Para usar em sala de aula

E não foram só os dois. Ana Maria Machado, Chico Buarque de Holanda e outros brasileiros e portugueses começaram a produzir para os miúdos daqui e de lá como uma maneira de dar vazão ao inconformismo com a falta de liberdade. “Ou seja, de boba essa literatura infantil não tem nada”, destaca a autora da dissertação.

E como o belo dá o que falar, Juliana acredita que as duas obras e outras semelhantes da literatura para crianças podem ser referências atuais muito ricas na sala de aula, principalmente quando se deseja trabalhar questões como organização social, direitos humanos, liberdade, democracia e intolerância. “Eu imagino que dê para partir da questão da contação de história. As crianças adoram. E o bom contador também aproveita o que está sendo narrado.
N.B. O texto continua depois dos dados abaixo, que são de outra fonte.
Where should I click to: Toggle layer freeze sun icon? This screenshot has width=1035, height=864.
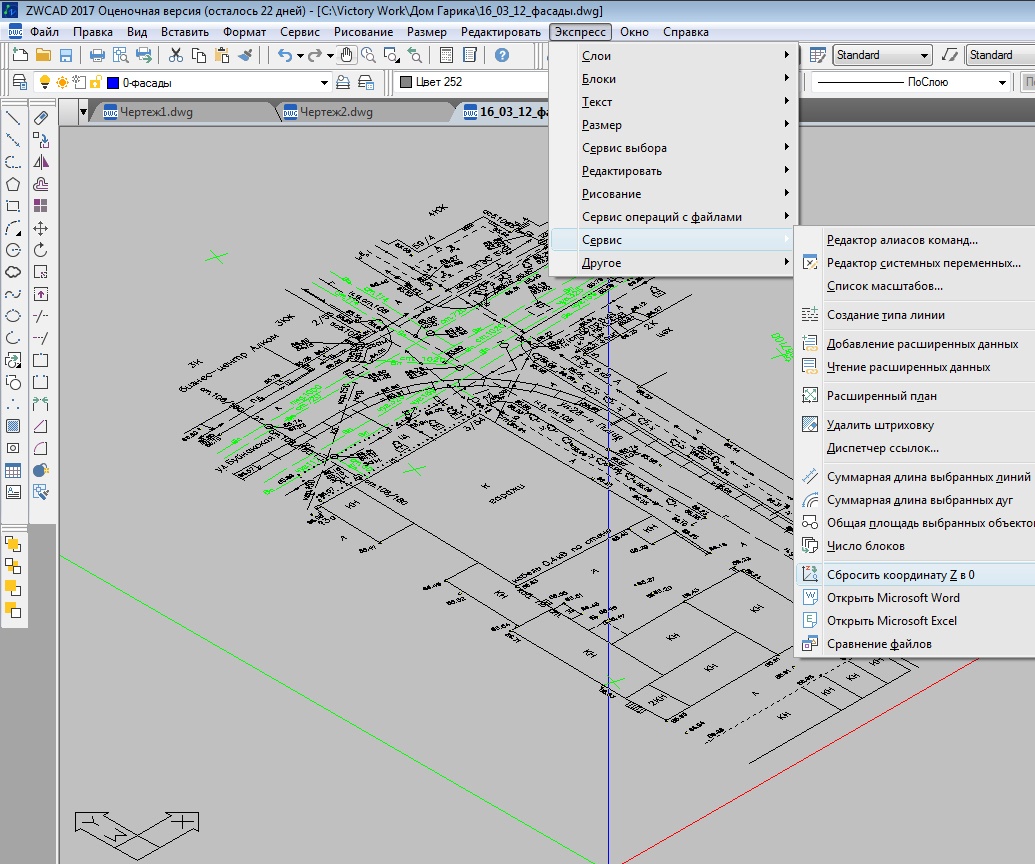[62, 82]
Por isso livros de crianças que revelam discretamente temas de adultos costumam ser muito bem aproveitados”, analisa a pesquisadora, que sugere por fim que em seguida os educadores trabalhem na prática com as questões levantadas nos textos, discutindo a importância do respeito à opinião do outro, o cumprimento de regras justas e a negociação para se chegar a uma situação satisfatória para todos.